WORK TO COMPLETE:
Decide whether each of the three statements below agrees with the passage on the Biorenewables Development Centre visit. For each, answer yes or no and quote the deciding words of the passage.

1. The Green Investment Bank estimated a £5 billion investment opportunity in the UK waste market by 2020.
2. The bioeconomy Growth Fund announced by Barry Dodd is worth £5 million.
3. The research collaboration with GSK and Veolia aims to turn household waste into biofuels.

SELECTED PASSAGE:
A delegation of top Government officials visited the Biorenewables Development Centre (BDC), a University of York subsidiary, this week to investigate how waste can be converted into valuable products to benefit the UK economy.

The Government’s Chief Scientific Adviser, Sir Mark Walport; Chief Scientific Adviser to the Department of Environment, Food and Rural Affairs (DEFRA), Professor Ian Boyd; and Mark Turner, of the Department for Business, Energy and Industrial Strategy (BEIS) were on a fact finding mission to explore how a waste-based bio-economy might help the UK thrive.

The Green Investment Bank has estimated there could be an investment opportunity of £5 billion in the UK waste market by 2020. Organisations across Yorkshire are working together to make the most out of this opportunity by turning unavoidable bio-wastes including, household and food processing waste into products, such as antibiotics, anti-fungal compounds, and biofuels.

Director of the BDC, Joe Ross said

We currently rely heavily on fossil resources, but these are finite and cannot meet the demand for future generations. The BDC focuses on harnessing developments in industrial biotechnology and green chemistry to support the transition to a low-carbon economy, which will ultimately replace oil refineries with biorefineries.


Scale up

The delegation visited the BDC’s Research and Development facilities at York Science Park and Dunnington to meet clients, including local company, Wilson Bio-Chemical, who are working with the BDC to scale-up their technology for turning household waste into biofuels and high-value products. They also discussed a research collaboration with GSK, and Veolia to convert food by-products into antibiotics.

Sir Mark Walport said

It is great to see first-hand how the chemistry and biology science base at the University of York is working with industry to solve some of the major challenges they face. Organisations like the Biorenewables Development Centre and their partners who are doing pioneering work to turn municipal waste into reusable products such as biofuels and chemicals will help make UK businesses more sustainable and more competitive.

The Steering Group for local innovation cluster, BioVale, which is composed of leading industries working in the bioeconomy as well as academics and policy makers, discussed their next grand challenge: adding value to bio-waste.  They updated the Chief Scientific Advisers on what Government can do to help develop a waste-based bioeconomy.

The York, North Yorkshire and East Riding Local Enterprise Partnership (YNYER LEP) Chair, Barry Dodd, also announced a new £10 million bioeconomy Growth Fund to boost local bio-based innovations.

Chairman Barry Dodd, CBE said  “With our area’s historical strengths in agriculture, food, and its excellent research assets, we have long prioritised the bioeconomy for our area’s economic growth. Some great work is being carried by the BDC, a subsidiary of the University of York, and we very much welcome the new technology by Wilson Bio-Chemical – a great example of exactly the businesses that are generating our area’s growth.”

INPUT DATA:
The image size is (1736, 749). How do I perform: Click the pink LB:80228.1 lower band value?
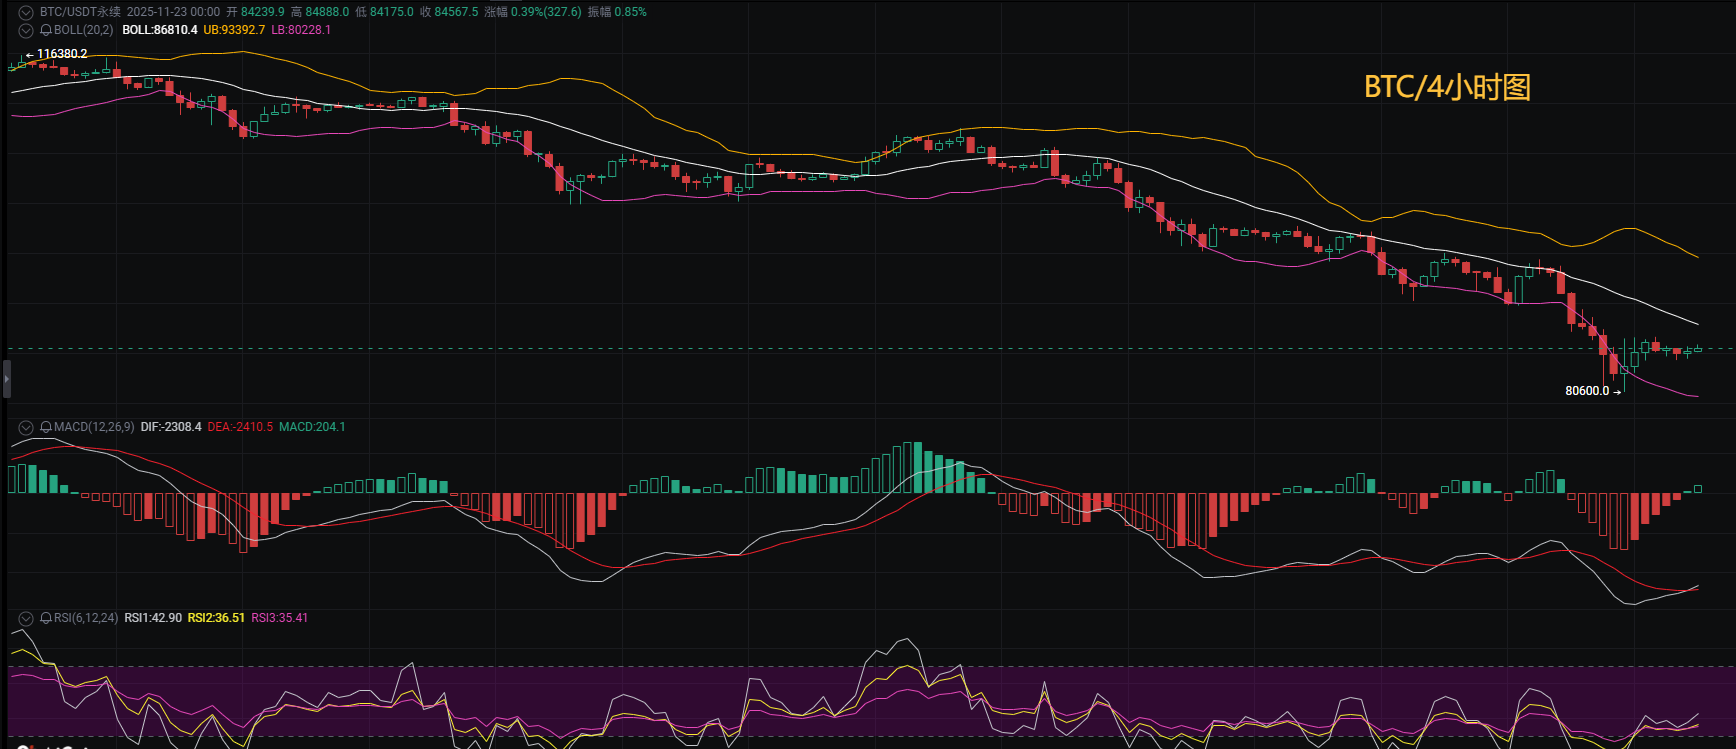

REPLY:
1. Yes: "The Green Investment Bank has estimated there could be an investment opportunity of £5 billion in the UK waste market by 2020."
2. No: "a new £10 million bioeconomy Growth Fund to boost local bio-based innovations."
3. No: "a research collaboration with GSK, and Veolia to convert food by-products into antibiotics."